Why the Flagrant 2 ruling mattered
A Flagrant 2 is one of the most serious in-game foul classifications in basketball because it signals that officials believe the contact crossed a threshold beyond a common or Flagrant 1 foul. In this case, the ruling carried immediate consequences: Harrison was ejected.
The provided information also states that, under WNBA rules, a Flagrant 2 carries two flagrant points and an automatic $1,000 fine. That means the incident was not only a turning point in the game but also a disciplinary moment for Harrison.
The debate afterward reflected a familiar tension in professional basketball: where is the line between physical defense and excessive contact? Some fans argued Harrison’s ejection was justified because of the nature of the pull from behind. Others felt it was too harsh and saw the play as part of a heated post battle.
Social media reaction captured both sides. One user wrote, “Love how Izzy was cooking her sh*t, and matching her energy. The refs shouldn’t have ejected her,” while another posted, “Not ejection worthy. She was locking Angel up and they kicked her outta the game after angel flopped. Trash league, trash refs.”
Others focused on Reese’s emotional reaction. Just Women’s Sports highlighted the moment by writing, “Angel Reese couldn’t hold back her emotions after taking a Flagrant 2 foul 🥺.”
The wider WNBA reaction
The incident quickly moved beyond the box score because Reese is one of the league’s most visible players, and Harrison’s ejection involved a former teammate. Natasha Cloud also drew attention for reacting to the sequence on Threads, adding another layer to the league-wide conversation.
This is part of the new WNBA media reality.
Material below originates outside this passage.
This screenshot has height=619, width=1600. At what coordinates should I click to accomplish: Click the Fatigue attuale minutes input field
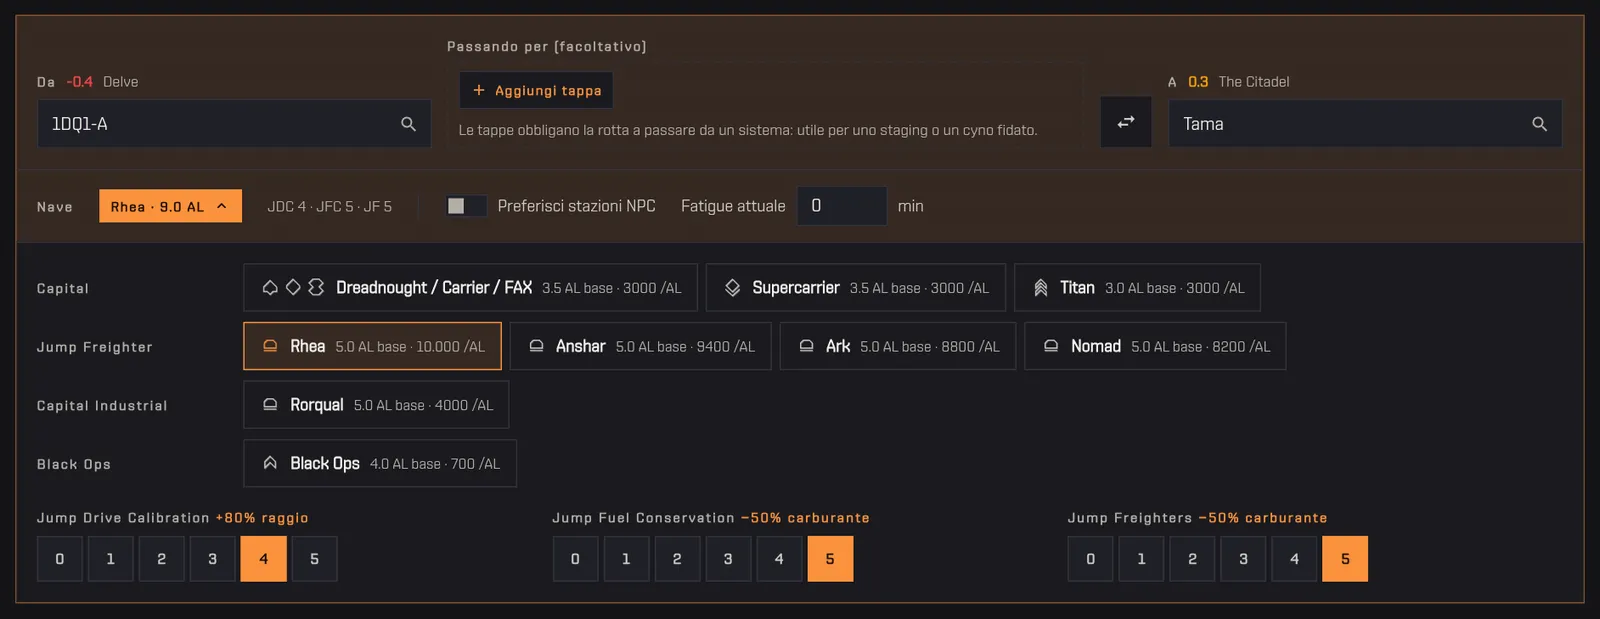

Physical matchups, player rivalries, social media reactions, and fan debate now travel together. A single hard foul can become a league-wide talking point within minutes, especially when it involves high-profile players and a game with playoff-contender implications.
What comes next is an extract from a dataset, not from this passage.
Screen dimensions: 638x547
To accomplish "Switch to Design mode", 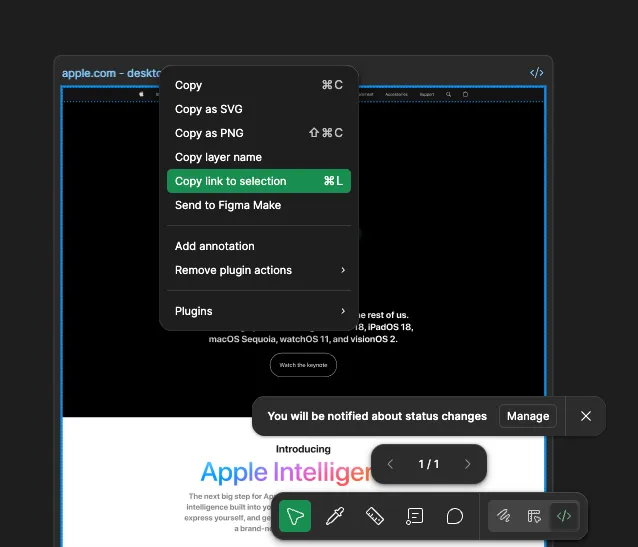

The reaction also shows how Reese’s presence continues to shape WNBA discourse. Her rebounding, emotional visibility, and competitive persona make her one of the league’s most closely watched players. Harrison, meanwhile, became the focus of debate over defensive physicality and whether the officials handled the moment correctly.
Atlanta’s statement win
Beyond the ejection, Atlanta delivered a commanding performance. The Dream overcame a slow start, took control in the second quarter, and ultimately won by 25 points. Reese’s double-double anchored the frontcourt, while Atlanta’s perimeter talent helped stretch Toronto’s defense.
The win pushed Atlanta to 9-4, strengthening the team’s position as a legitimate contender. The Dream’s next challenge is a road game in Indianapolis against Caitlin Clark and the Indiana Fever on Thursday. Toronto, now 7-7, must regroup quickly after a game that began with promise but unraveled after Atlanta’s second-quarter surge and Harrison’s third-quarter ejection.
A moment that may linger
The Harrison-Reese incident will likely remain part of the season’s conversation because it combined several elements that fuel sports debate: former teammates, visible emotion, physical contact, an ejection, and competing interpretations of what the officials should have done.
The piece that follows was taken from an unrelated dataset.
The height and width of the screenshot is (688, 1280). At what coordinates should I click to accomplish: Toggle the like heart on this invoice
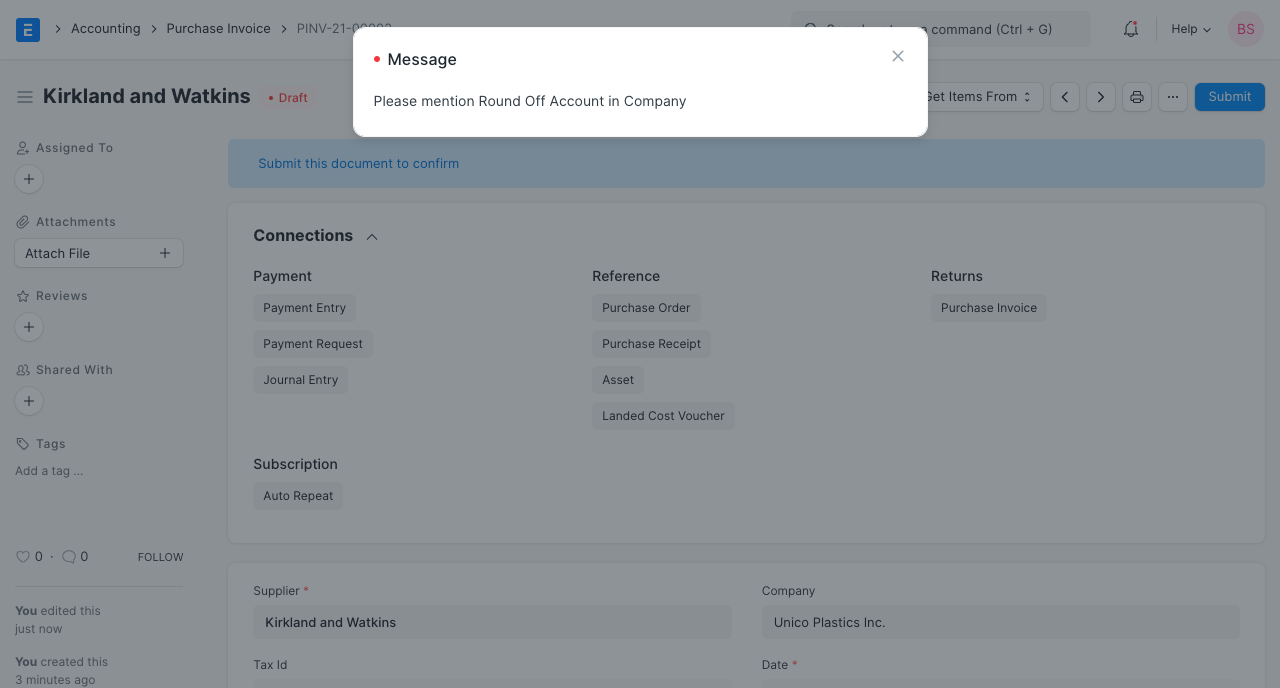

For Toronto, the lesson is about control. Harrison was playing well, but one avoidable moment removed her from the game and weakened the Tempo’s ability to respond. For Atlanta, the moment became part of a larger story about toughness and composure. Reese absorbed a hard foul, stayed in the game, and still delivered the kind of rebounding performance that has become central to her reputation.
In the end, the Dream left Toronto with a statement victory. But the image that will follow this game is not simply the final score. It is Reese on the floor, Harrison walking off after a Flagrant 2, and the WNBA once again at the center of a conversation about intensity, emotion, and the line between hard basketball and dangerous contact.